Records from a dataset:
BEGIN
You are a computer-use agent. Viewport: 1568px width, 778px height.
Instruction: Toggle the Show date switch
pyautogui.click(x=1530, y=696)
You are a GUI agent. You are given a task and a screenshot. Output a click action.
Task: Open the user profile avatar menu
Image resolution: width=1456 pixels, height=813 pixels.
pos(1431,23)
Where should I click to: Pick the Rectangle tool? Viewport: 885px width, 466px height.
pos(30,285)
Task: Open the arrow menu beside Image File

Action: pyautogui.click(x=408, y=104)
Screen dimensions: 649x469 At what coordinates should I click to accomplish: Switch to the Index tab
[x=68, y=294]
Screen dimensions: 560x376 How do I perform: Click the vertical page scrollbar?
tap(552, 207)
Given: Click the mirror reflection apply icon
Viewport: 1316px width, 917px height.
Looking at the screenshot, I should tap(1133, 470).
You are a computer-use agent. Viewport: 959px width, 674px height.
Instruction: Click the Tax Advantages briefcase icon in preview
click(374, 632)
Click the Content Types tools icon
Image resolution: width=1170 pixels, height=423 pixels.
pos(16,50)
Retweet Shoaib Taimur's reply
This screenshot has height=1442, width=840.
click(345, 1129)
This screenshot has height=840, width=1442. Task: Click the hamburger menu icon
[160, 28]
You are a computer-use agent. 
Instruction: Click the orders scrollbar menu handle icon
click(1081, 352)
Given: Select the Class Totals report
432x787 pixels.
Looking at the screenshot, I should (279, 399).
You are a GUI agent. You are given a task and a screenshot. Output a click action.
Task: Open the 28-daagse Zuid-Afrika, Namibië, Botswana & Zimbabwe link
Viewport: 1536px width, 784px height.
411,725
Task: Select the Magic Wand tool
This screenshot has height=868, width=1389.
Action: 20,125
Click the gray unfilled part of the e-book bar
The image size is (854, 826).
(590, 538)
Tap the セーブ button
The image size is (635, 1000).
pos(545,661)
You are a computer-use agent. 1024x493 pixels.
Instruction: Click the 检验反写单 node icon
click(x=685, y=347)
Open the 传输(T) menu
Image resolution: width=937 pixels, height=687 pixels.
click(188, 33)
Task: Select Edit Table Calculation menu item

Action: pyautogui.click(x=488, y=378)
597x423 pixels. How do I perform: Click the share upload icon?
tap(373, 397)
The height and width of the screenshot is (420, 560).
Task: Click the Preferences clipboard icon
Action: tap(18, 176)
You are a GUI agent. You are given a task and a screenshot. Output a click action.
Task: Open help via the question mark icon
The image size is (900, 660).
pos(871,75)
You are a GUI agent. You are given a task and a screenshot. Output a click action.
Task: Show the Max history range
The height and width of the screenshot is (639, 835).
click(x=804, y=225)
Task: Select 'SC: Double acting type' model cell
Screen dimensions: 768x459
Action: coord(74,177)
END
Requirement.
The records above are to be restated word for word.

Solution for this exercise.
You are a computer-use agent. Viewport: 1568px width, 778px height.
Instruction: Toggle the Show date switch
pyautogui.click(x=1530, y=696)
You are a GUI agent. You are given a task and a screenshot. Output a click action.
Task: Open the user profile avatar menu
Image resolution: width=1456 pixels, height=813 pixels.
pos(1431,23)
Where should I click to: Pick the Rectangle tool? Viewport: 885px width, 466px height.
pos(30,285)
Task: Open the arrow menu beside Image File

Action: pyautogui.click(x=408, y=104)
Screen dimensions: 649x469 At what coordinates should I click to accomplish: Switch to the Index tab
[x=68, y=294]
Screen dimensions: 560x376 How do I perform: Click the vertical page scrollbar?
tap(552, 207)
Given: Click the mirror reflection apply icon
Viewport: 1316px width, 917px height.
Looking at the screenshot, I should tap(1133, 470).
You are a computer-use agent. Viewport: 959px width, 674px height.
Instruction: Click the Tax Advantages briefcase icon in preview
click(374, 632)
Click the Content Types tools icon
Image resolution: width=1170 pixels, height=423 pixels.
pos(16,50)
Retweet Shoaib Taimur's reply
This screenshot has height=1442, width=840.
click(345, 1129)
This screenshot has height=840, width=1442. Task: Click the hamburger menu icon
[160, 28]
You are a computer-use agent. 
Instruction: Click the orders scrollbar menu handle icon
click(1081, 352)
Given: Select the Class Totals report
432x787 pixels.
Looking at the screenshot, I should (279, 399).
You are a GUI agent. You are given a task and a screenshot. Output a click action.
Task: Open the 28-daagse Zuid-Afrika, Namibië, Botswana & Zimbabwe link
Viewport: 1536px width, 784px height.
411,725
Task: Select the Magic Wand tool
This screenshot has height=868, width=1389.
Action: 20,125
Click the gray unfilled part of the e-book bar
The image size is (854, 826).
(590, 538)
Tap the セーブ button
The image size is (635, 1000).
pos(545,661)
You are a computer-use agent. 1024x493 pixels.
Instruction: Click the 检验反写单 node icon
click(x=685, y=347)
Open the 传输(T) menu
Image resolution: width=937 pixels, height=687 pixels.
click(188, 33)
Task: Select Edit Table Calculation menu item

Action: pyautogui.click(x=488, y=378)
597x423 pixels. How do I perform: Click the share upload icon?
tap(373, 397)
The height and width of the screenshot is (420, 560).
Task: Click the Preferences clipboard icon
Action: tap(18, 176)
You are a GUI agent. You are given a task and a screenshot. Output a click action.
Task: Open help via the question mark icon
The image size is (900, 660).
pos(871,75)
You are a GUI agent. You are given a task and a screenshot. Output a click action.
Task: Show the Max history range
The height and width of the screenshot is (639, 835).
click(x=804, y=225)
Task: Select 'SC: Double acting type' model cell
Screen dimensions: 768x459
Action: coord(74,177)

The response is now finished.